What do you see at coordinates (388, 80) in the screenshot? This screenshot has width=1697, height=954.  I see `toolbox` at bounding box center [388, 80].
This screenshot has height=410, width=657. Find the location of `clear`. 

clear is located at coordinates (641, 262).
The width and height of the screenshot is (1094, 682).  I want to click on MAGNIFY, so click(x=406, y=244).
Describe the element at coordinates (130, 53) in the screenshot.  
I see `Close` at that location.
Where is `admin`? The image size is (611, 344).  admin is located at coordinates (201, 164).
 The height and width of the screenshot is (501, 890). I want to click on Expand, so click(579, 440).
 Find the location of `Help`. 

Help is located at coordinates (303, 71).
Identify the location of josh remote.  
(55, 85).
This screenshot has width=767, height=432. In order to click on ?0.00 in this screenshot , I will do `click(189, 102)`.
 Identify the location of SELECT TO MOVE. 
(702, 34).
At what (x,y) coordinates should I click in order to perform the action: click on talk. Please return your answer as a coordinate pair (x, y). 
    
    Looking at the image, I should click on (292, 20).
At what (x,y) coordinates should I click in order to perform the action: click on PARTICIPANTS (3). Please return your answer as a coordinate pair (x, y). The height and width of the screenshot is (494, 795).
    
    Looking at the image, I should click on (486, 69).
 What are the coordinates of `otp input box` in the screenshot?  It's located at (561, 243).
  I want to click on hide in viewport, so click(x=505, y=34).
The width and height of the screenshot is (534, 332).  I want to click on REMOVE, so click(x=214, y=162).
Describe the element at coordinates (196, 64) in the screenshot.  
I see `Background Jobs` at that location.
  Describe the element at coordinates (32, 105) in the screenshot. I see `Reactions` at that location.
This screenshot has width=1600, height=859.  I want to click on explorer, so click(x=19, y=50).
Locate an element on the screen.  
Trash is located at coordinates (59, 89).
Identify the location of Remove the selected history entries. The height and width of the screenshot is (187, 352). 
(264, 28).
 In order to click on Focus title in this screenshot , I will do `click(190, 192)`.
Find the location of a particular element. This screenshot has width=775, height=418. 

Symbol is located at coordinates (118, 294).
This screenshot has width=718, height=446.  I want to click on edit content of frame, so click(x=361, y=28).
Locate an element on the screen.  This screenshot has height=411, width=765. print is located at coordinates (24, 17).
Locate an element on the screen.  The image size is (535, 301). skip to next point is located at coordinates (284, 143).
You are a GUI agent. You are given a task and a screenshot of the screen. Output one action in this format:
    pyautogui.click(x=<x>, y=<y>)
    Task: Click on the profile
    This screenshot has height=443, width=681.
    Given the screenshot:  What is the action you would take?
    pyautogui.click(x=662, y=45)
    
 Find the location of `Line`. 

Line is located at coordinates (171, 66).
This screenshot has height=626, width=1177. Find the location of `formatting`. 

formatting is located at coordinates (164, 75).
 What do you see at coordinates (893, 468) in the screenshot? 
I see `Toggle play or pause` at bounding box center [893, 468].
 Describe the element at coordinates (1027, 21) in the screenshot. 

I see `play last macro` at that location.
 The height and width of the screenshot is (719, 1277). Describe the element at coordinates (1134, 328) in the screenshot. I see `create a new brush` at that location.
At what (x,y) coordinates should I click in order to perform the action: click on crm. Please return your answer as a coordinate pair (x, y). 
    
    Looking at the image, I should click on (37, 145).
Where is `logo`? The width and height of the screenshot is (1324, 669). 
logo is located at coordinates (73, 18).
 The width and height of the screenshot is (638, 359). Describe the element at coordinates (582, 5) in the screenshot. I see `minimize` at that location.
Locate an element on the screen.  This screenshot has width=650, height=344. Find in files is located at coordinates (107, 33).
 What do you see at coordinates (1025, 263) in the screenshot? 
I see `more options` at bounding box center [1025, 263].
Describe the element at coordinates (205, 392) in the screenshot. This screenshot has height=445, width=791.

# # # # # # #

*Task to carry out*
Rewrite all the records above, changing "coordinate pair" to "pair of coordinates" at every occurrence and leaving everything else unchanged.

*Exercise solution*
What do you see at coordinates (388, 80) in the screenshot? This screenshot has width=1697, height=954.  I see `toolbox` at bounding box center [388, 80].
This screenshot has height=410, width=657. Find the location of `clear`. 

clear is located at coordinates (641, 262).
The width and height of the screenshot is (1094, 682).  I want to click on MAGNIFY, so click(x=406, y=244).
Describe the element at coordinates (130, 53) in the screenshot.  
I see `Close` at that location.
Where is `admin`? The image size is (611, 344).  admin is located at coordinates (201, 164).
 The height and width of the screenshot is (501, 890). I want to click on Expand, so click(579, 440).
 Find the location of `Help`. 

Help is located at coordinates (303, 71).
Identify the location of josh remote.  
(55, 85).
This screenshot has width=767, height=432. In order to click on ?0.00 in this screenshot , I will do `click(189, 102)`.
 Identify the location of SELECT TO MOVE. 
(702, 34).
At what (x,y) coordinates should I click in order to perform the action: click on talk. Please return your answer as a pair of coordinates (x, y). 
    
    Looking at the image, I should click on (292, 20).
At what (x,y) coordinates should I click in order to perform the action: click on PARTICIPANTS (3). Please return your answer as a pair of coordinates (x, y). The height and width of the screenshot is (494, 795).
    
    Looking at the image, I should click on (486, 69).
 What are the coordinates of `otp input box` in the screenshot?  It's located at (561, 243).
  I want to click on hide in viewport, so click(x=505, y=34).
The width and height of the screenshot is (534, 332).  I want to click on REMOVE, so click(x=214, y=162).
Describe the element at coordinates (196, 64) in the screenshot.  
I see `Background Jobs` at that location.
  Describe the element at coordinates (32, 105) in the screenshot. I see `Reactions` at that location.
This screenshot has width=1600, height=859.  I want to click on explorer, so click(x=19, y=50).
Locate an element on the screen.  
Trash is located at coordinates (59, 89).
Identify the location of Remove the selected history entries. The height and width of the screenshot is (187, 352). 
(264, 28).
 In order to click on Focus title in this screenshot , I will do `click(190, 192)`.
Find the location of a particular element. This screenshot has width=775, height=418. 

Symbol is located at coordinates (118, 294).
This screenshot has width=718, height=446.  I want to click on edit content of frame, so click(x=361, y=28).
Locate an element on the screen.  This screenshot has height=411, width=765. print is located at coordinates (24, 17).
Locate an element on the screen.  The image size is (535, 301). skip to next point is located at coordinates (284, 143).
You are a GUI agent. You are given a task and a screenshot of the screen. Output one action in this format:
    pyautogui.click(x=<x>, y=<y>)
    Task: Click on the profile
    This screenshot has height=443, width=681.
    Given the screenshot:  What is the action you would take?
    pyautogui.click(x=662, y=45)
    
 Find the location of `Line`. 

Line is located at coordinates (171, 66).
This screenshot has height=626, width=1177. Find the location of `formatting`. 

formatting is located at coordinates (164, 75).
 What do you see at coordinates (893, 468) in the screenshot? 
I see `Toggle play or pause` at bounding box center [893, 468].
 Describe the element at coordinates (1027, 21) in the screenshot. 

I see `play last macro` at that location.
 The height and width of the screenshot is (719, 1277). Describe the element at coordinates (1134, 328) in the screenshot. I see `create a new brush` at that location.
At what (x,y) coordinates should I click in order to perform the action: click on crm. Please return your answer as a pair of coordinates (x, y). 
    
    Looking at the image, I should click on (37, 145).
Where is `logo`? The width and height of the screenshot is (1324, 669). 
logo is located at coordinates (73, 18).
 The width and height of the screenshot is (638, 359). Describe the element at coordinates (582, 5) in the screenshot. I see `minimize` at that location.
Locate an element on the screen.  This screenshot has width=650, height=344. Find in files is located at coordinates (107, 33).
 What do you see at coordinates (1025, 263) in the screenshot? 
I see `more options` at bounding box center [1025, 263].
Describe the element at coordinates (205, 392) in the screenshot. This screenshot has height=445, width=791.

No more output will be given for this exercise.